Input data -
--------------------------------------------------

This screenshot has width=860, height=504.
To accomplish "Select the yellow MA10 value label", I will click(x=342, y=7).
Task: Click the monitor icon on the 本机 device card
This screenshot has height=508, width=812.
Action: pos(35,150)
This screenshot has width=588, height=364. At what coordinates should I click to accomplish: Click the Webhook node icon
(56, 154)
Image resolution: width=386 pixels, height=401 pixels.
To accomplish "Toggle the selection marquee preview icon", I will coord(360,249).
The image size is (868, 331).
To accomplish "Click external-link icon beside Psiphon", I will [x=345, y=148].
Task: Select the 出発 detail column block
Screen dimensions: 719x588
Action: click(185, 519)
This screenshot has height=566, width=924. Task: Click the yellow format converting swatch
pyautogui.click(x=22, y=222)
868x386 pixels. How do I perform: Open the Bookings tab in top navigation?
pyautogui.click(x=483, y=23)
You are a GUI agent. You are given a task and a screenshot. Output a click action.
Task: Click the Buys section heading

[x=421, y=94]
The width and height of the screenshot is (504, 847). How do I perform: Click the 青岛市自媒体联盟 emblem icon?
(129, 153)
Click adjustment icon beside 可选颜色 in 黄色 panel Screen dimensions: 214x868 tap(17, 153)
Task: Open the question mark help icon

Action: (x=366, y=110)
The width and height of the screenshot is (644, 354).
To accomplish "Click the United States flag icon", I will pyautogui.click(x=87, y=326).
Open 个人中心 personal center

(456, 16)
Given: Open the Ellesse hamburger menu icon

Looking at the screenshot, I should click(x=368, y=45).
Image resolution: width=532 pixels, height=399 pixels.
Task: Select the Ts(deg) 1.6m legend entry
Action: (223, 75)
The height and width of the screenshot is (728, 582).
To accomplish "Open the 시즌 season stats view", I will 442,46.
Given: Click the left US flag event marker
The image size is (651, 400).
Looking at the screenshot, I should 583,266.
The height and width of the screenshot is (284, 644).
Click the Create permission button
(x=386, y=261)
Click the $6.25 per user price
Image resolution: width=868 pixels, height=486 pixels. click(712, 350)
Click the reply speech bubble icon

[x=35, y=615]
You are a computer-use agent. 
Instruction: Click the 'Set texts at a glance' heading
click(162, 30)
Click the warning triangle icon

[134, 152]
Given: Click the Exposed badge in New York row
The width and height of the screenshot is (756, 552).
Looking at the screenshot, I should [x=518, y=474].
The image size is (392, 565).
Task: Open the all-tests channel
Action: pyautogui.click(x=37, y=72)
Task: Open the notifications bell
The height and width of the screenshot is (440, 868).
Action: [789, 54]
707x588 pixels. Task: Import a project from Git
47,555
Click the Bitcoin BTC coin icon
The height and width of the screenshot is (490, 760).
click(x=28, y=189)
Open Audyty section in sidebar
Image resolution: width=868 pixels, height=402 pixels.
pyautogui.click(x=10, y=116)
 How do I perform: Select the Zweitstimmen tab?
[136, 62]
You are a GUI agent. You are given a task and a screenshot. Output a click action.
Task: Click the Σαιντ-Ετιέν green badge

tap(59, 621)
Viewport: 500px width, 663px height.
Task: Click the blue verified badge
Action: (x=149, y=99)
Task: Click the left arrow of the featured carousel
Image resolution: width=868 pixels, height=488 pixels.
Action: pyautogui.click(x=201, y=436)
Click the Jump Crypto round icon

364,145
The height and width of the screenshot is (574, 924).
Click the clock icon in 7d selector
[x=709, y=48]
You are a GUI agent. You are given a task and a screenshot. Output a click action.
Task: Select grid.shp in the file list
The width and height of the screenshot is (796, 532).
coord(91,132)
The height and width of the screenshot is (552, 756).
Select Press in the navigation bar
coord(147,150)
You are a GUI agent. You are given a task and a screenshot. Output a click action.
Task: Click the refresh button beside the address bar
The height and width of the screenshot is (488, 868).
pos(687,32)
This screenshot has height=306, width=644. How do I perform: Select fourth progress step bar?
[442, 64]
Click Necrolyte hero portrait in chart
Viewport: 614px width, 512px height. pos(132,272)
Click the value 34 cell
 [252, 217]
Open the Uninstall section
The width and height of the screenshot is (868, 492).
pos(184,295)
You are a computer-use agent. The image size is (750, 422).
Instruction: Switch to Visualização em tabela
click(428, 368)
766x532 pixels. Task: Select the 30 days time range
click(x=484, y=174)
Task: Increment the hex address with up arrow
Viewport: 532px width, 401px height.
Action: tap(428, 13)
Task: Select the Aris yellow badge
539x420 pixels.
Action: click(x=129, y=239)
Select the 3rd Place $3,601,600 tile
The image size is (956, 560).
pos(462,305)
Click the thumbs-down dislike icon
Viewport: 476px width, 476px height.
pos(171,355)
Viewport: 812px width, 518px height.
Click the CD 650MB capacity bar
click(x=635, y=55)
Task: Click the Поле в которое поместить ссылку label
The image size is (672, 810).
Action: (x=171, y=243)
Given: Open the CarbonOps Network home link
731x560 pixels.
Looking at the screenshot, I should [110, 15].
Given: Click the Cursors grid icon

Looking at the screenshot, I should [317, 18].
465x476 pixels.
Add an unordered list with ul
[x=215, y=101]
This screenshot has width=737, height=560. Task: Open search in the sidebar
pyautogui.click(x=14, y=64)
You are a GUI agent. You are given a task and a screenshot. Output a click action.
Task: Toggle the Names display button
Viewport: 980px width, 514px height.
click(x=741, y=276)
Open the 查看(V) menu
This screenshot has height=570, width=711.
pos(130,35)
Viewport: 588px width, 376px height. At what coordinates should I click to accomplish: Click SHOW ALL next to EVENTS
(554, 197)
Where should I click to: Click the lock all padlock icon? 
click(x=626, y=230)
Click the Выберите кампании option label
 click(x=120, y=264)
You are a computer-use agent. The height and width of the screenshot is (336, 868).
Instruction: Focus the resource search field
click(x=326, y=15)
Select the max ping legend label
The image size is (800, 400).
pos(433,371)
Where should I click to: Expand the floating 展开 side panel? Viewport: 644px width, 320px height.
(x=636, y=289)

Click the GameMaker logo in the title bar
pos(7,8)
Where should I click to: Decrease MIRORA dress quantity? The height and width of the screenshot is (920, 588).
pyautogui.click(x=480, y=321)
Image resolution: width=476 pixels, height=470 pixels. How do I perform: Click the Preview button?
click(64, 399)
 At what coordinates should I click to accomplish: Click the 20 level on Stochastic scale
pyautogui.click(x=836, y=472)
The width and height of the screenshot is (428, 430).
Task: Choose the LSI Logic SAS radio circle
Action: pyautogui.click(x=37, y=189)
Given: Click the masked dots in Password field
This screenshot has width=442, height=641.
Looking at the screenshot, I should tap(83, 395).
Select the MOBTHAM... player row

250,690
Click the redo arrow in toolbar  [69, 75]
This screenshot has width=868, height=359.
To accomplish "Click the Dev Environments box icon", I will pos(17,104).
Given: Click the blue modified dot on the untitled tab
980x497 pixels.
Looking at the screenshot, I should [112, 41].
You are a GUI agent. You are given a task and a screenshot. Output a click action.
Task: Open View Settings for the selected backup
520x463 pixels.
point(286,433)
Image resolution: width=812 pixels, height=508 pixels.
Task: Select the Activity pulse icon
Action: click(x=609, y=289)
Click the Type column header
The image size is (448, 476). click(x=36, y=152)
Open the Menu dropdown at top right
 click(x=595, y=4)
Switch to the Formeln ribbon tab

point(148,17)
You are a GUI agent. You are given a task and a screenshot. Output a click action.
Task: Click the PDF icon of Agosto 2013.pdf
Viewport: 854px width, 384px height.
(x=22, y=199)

--------------------------------------------------

Exercise aim - All lines above that include the word "link" should be located and copied.

Answer to the problem -
To accomplish "Click external-link icon beside Psiphon", I will [x=345, y=148].
Given: Open the CarbonOps Network home link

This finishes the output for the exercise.